There’s a reliable way to combat scalping in general. Start selling the item at a high price or in larger quantity and then cut the price whenever sales drop off.
That alone might be effective at reducing scalping, but would also put the item beyond the reach of entire income classes.
I've worked in camera retail and the local shops do just that, actually, and it's effective. The FOMO people get their stuff first at a higher price, the shop gets a boost in margins, and everyone else gets to enjoy cheaper prices three months later (and have the early adopters sit through the bugs and first-run issues).
Can’t really do that with such a hot product. Would cause too much PR damage and outrage. Companies don’t do it because this way they basically outsource the PR problem to the scalpers while allowing them to play innocent.
The level of outrage over supply issues for a video game console is disproportionate a lot of the time. Outrage that would be better directed elsewhere, but I digress.
That’s pretty cool and I am actually a little excited to try and learn it just for fun. I did very little unity before and godot sounds very interesting
I could also see a database being used to coordinate game ownership with a fraction of the power usage. But neither will happen because consumers always get the raw end of the deal and nothing will ever be done to their benefit without being forced.
But blockchains get “bad” records added all the times. Database entries and blockchain blocks are both equally as susceptible to bad business logic making incorrect entries. No business is going to adopt a sales recording system that doesn’t allow them to control the entries and to reverse the entries they don’t agree with.

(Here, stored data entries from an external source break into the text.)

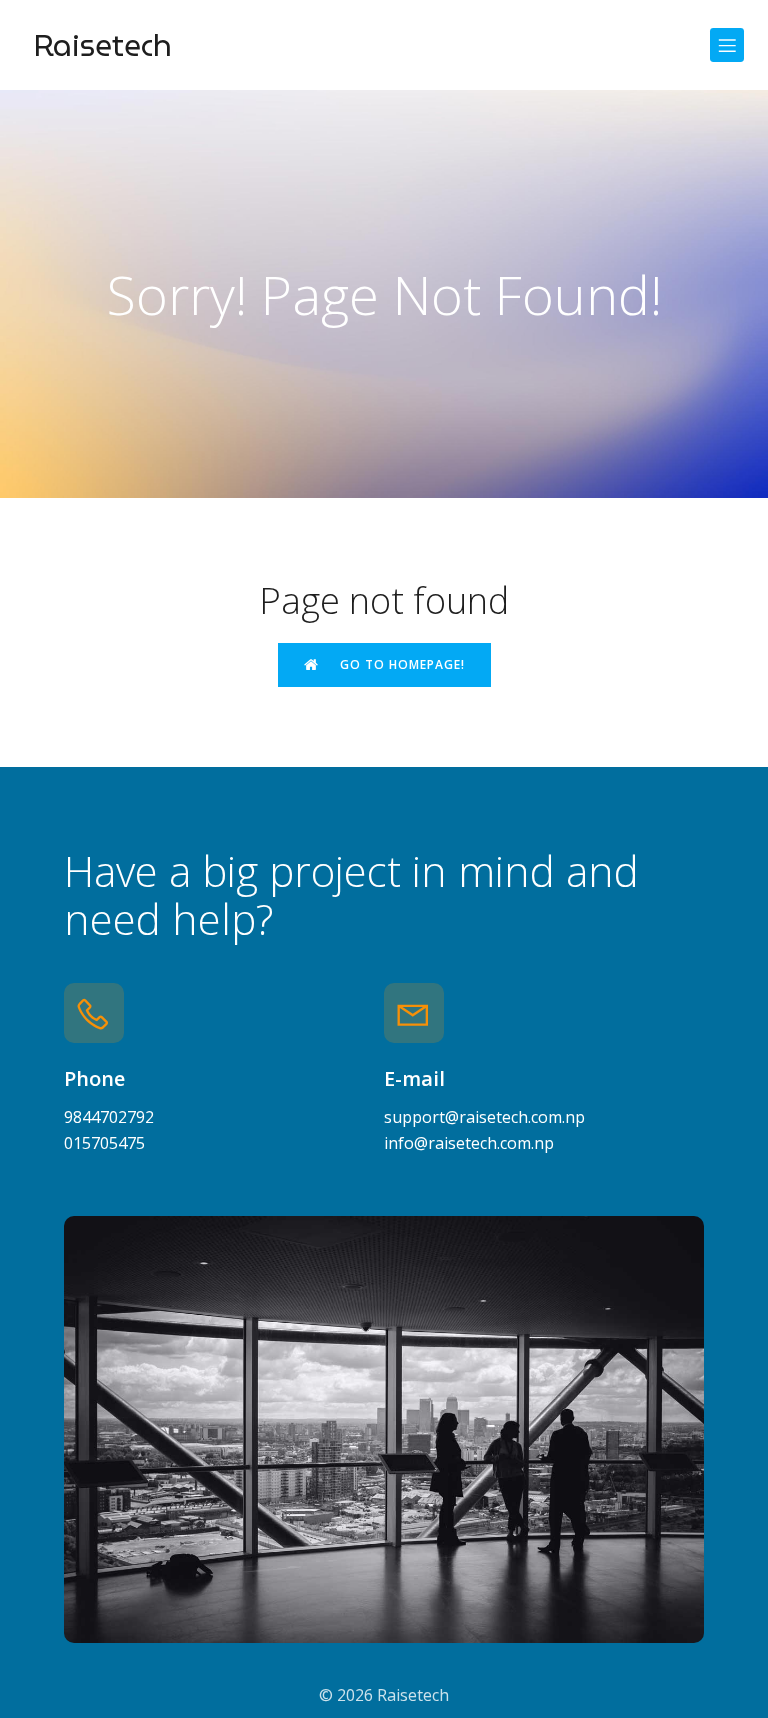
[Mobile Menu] (727, 45)
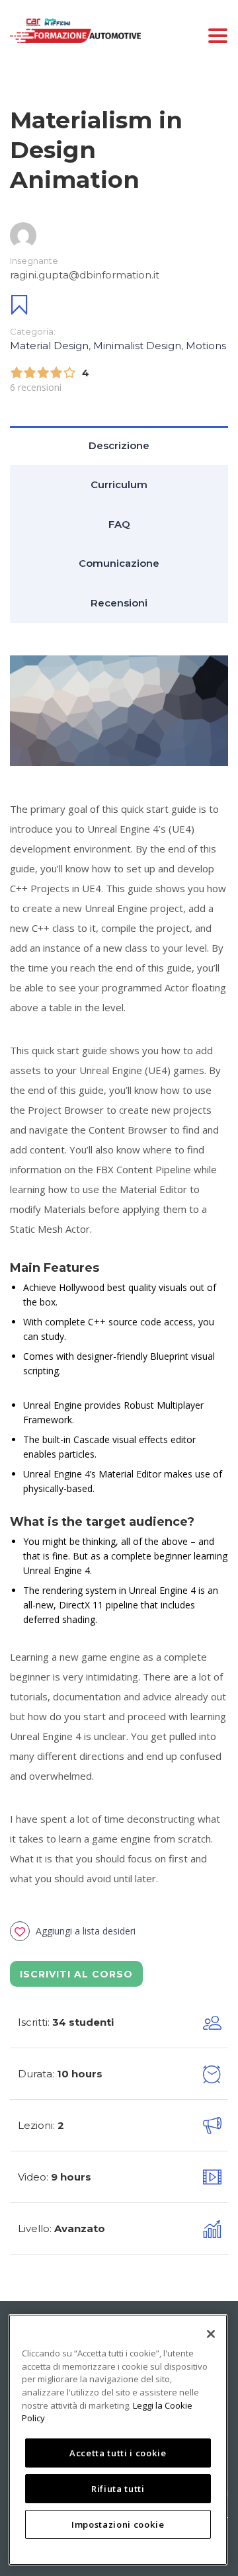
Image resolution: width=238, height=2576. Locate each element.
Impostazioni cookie (117, 2524)
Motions (206, 345)
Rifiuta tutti (118, 2489)
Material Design (49, 345)
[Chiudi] (210, 2333)
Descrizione (119, 445)
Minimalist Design (137, 345)
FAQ (119, 524)
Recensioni (119, 603)
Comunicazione (119, 563)
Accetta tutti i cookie (117, 2453)
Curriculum (119, 484)
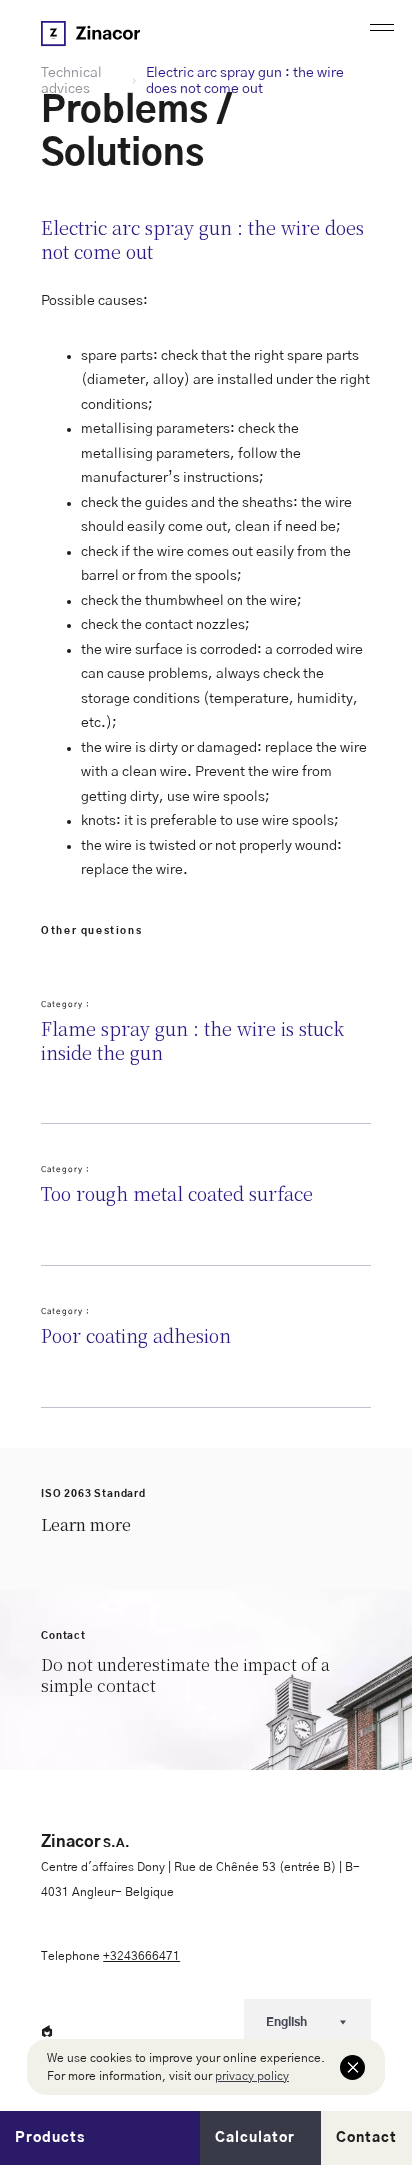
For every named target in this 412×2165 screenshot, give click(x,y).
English (286, 2022)
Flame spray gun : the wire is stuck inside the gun (192, 1041)
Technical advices (71, 81)
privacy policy (252, 2076)
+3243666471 (141, 1956)
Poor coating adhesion (136, 1336)
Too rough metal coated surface (177, 1194)
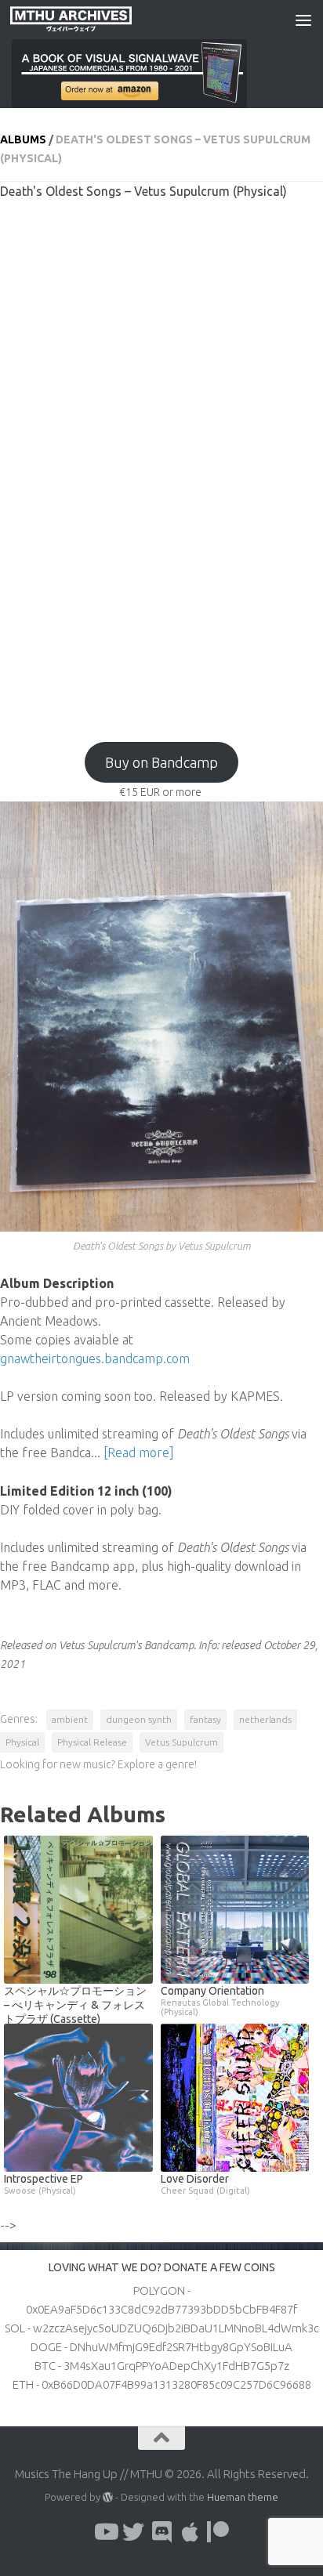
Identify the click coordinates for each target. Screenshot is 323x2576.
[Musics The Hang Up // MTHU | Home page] (91, 19)
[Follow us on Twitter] (133, 2532)
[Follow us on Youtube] (105, 2532)
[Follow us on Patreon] (218, 2532)
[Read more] (138, 1452)
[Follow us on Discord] (161, 2532)
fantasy (205, 1719)
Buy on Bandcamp (161, 762)
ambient (70, 1719)
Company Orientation (220, 2000)
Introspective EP (43, 2184)
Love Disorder (205, 2184)
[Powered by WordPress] (108, 2497)
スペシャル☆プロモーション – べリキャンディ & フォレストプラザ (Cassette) (75, 2004)
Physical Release (92, 1742)
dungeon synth (139, 1719)
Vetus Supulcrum (181, 1742)
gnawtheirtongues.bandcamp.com (95, 1358)
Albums (23, 139)
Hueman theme (242, 2496)
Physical (22, 1742)
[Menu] (303, 19)
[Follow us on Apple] (190, 2532)
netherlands (265, 1719)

Publishers will like a database because it can be modified. If they were forced to implement such a system (thus abandoning all 'sell the same game to the same person twice' for different platforms), they'd oppose a blockchain system hard, since it would make it pricier to:
a) publish seven bazillion versions of any given game
b) revoke ownership of games just because it's cheaper to do that than honor the deal they made with customers
c) correct any data-fuckups they will inevitably make because they went for the cheapest route possible to implement this, and it went pear-shaped from day 3 onwards
I'm very much on the database-side here as well. I work for a Telco company here in Germany, and we use several such databases that are regulated by external bodies and government agencies to communicate between carriers (for number porting and such). Works great overall.
there is nothing wrong with the blockchain. cryptos main problem is the proof of work using to much energy. blockchain to actually do work with the energy it uses efficiently is great.
Go to Platform B and tell them : see, I bought Game already, let me play it here too.
Platform B : “who are you and why should I care?”
Proving your digital ownership never was the problem. The problem is those platforms are different companies and have no reason to honor a purchase from somewhere else.